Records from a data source
━━━━━━━━━━━━━━━━━━━━━━━━━━━━━━
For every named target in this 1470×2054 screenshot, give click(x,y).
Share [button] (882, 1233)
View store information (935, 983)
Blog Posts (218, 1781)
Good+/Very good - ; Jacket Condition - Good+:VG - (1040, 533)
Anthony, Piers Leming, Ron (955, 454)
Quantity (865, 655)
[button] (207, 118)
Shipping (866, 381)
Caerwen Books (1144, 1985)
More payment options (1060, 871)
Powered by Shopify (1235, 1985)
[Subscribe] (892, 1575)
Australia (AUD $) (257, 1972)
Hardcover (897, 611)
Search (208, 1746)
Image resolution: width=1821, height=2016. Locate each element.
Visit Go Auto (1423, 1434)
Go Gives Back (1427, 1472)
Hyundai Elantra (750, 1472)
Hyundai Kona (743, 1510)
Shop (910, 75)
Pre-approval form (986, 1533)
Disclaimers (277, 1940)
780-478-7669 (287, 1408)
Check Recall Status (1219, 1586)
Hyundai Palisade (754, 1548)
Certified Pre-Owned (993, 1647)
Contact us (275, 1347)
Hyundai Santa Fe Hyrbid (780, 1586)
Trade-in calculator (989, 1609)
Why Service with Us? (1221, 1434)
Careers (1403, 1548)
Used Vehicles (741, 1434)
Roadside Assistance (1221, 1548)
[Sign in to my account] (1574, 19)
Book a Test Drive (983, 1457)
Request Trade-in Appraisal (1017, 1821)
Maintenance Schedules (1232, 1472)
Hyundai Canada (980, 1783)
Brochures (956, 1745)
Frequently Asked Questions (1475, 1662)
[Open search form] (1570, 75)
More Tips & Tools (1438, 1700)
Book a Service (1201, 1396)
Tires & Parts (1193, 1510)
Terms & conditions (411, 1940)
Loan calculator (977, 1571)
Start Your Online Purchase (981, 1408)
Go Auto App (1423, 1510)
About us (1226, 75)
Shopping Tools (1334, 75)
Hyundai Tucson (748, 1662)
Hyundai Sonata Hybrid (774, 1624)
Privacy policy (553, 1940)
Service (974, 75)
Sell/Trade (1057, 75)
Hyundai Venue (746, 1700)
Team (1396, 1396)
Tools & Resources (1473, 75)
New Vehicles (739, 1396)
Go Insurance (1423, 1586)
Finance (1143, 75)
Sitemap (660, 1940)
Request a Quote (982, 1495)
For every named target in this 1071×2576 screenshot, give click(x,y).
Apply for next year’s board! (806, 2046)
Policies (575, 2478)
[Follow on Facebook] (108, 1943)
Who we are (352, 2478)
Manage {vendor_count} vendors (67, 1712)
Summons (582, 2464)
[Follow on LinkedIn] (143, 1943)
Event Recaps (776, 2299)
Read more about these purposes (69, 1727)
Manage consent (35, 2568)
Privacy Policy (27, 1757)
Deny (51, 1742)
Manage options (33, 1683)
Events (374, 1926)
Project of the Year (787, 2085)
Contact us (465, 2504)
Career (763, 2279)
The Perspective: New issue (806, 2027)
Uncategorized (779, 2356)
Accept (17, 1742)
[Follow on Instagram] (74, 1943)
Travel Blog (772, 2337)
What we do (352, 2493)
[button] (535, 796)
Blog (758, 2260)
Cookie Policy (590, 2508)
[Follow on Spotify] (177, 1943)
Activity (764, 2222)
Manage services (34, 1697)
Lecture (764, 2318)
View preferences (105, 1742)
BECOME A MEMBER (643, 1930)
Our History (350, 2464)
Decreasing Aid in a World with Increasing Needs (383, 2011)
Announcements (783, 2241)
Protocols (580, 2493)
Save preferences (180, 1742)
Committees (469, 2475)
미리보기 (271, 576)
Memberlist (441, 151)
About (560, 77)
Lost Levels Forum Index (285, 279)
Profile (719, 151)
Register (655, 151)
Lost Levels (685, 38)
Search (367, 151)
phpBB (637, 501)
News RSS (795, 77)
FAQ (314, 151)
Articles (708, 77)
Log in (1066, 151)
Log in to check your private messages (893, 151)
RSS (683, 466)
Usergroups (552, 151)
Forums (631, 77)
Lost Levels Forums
━━━━━━━━━━━━━━━━━━━━━━━━━━━━━━
● **Exercise brief**
While keeping every line the same, please copy out all the records.

● **Task response**
For every named target in this 1470×2054 screenshot, give click(x,y).
Share [button] (882, 1233)
View store information (935, 983)
Blog Posts (218, 1781)
Good+/Very good - ; Jacket Condition - Good+:VG - (1040, 533)
Anthony, Piers Leming, Ron (955, 454)
Quantity (865, 655)
[button] (207, 118)
Shipping (866, 381)
Caerwen Books (1144, 1985)
More payment options (1060, 871)
Powered by Shopify (1235, 1985)
[Subscribe] (892, 1575)
Australia (AUD $) (257, 1972)
Hardcover (897, 611)
Search (208, 1746)
Image resolution: width=1821, height=2016. Locate each element.
Visit Go Auto (1423, 1434)
Go Gives Back (1427, 1472)
Hyundai Elantra (750, 1472)
Hyundai Kona (743, 1510)
Shop (910, 75)
Pre-approval form (986, 1533)
Disclaimers (277, 1940)
780-478-7669 (287, 1408)
Check Recall Status (1219, 1586)
Hyundai Palisade (754, 1548)
Certified Pre-Owned (993, 1647)
Contact us (275, 1347)
Hyundai Santa Fe Hyrbid (780, 1586)
Trade-in calculator (989, 1609)
Why Service with Us? (1221, 1434)
Careers (1403, 1548)
Used Vehicles (741, 1434)
Roadside Assistance (1221, 1548)
[Sign in to my account] (1574, 19)
Book a Test Drive (983, 1457)
Request Trade-in Appraisal (1017, 1821)
Maintenance Schedules (1232, 1472)
Hyundai Canada (980, 1783)
Brochures (956, 1745)
Frequently Asked Questions (1475, 1662)
[Open search form] (1570, 75)
More Tips & Tools (1438, 1700)
Book a Service (1201, 1396)
Tires & Parts (1193, 1510)
Terms & conditions (411, 1940)
Loan calculator (977, 1571)
Start Your Online Purchase (981, 1408)
Go Auto App (1423, 1510)
About us (1226, 75)
Shopping Tools (1334, 75)
Hyundai Tucson (748, 1662)
Hyundai Sonata Hybrid (774, 1624)
Privacy policy (553, 1940)
Service (974, 75)
Sell/Trade (1057, 75)
Hyundai Venue (746, 1700)
Team (1396, 1396)
Tools & Resources (1473, 75)
New Vehicles (739, 1396)
Go Insurance (1423, 1586)
Finance (1143, 75)
Sitemap (660, 1940)
Request a Quote (982, 1495)
For every named target in this 1071×2576 screenshot, give click(x,y).
Apply for next year’s board! (806, 2046)
Policies (575, 2478)
[Follow on Facebook] (108, 1943)
Who we are (352, 2478)
Manage {vendor_count} vendors (67, 1712)
Summons (582, 2464)
[Follow on LinkedIn] (143, 1943)
Event Recaps (776, 2299)
Read more about these purposes (69, 1727)
Manage consent (35, 2568)
Privacy Policy (27, 1757)
Deny (51, 1742)
Manage options (33, 1683)
Events (374, 1926)
Project of the Year (787, 2085)
Contact us (465, 2504)
Career (763, 2279)
The Perspective: New issue (806, 2027)
Uncategorized (779, 2356)
Accept (17, 1742)
[Follow on Instagram] (74, 1943)
Travel Blog (772, 2337)
What we do (352, 2493)
[button] (535, 796)
Blog (758, 2260)
Cookie Policy (590, 2508)
[Follow on Spotify] (177, 1943)
Activity (764, 2222)
Manage services (34, 1697)
Lecture (764, 2318)
View preferences (105, 1742)
BECOME A MEMBER (643, 1930)
Our History (350, 2464)
Decreasing Aid in a World with Increasing Needs (383, 2011)
Announcements (783, 2241)
Protocols (580, 2493)
Save preferences (180, 1742)
Committees (469, 2475)
미리보기 (271, 576)
Memberlist (441, 151)
About (560, 77)
Lost Levels Forum Index (285, 279)
Profile (719, 151)
Register (655, 151)
Lost Levels (685, 38)
Search (367, 151)
phpBB (637, 501)
News RSS (795, 77)
FAQ (314, 151)
Articles (708, 77)
Log in (1066, 151)
Log in to check your private messages (893, 151)
RSS (683, 466)
Usergroups (552, 151)
Forums (631, 77)
Lost Levels Forums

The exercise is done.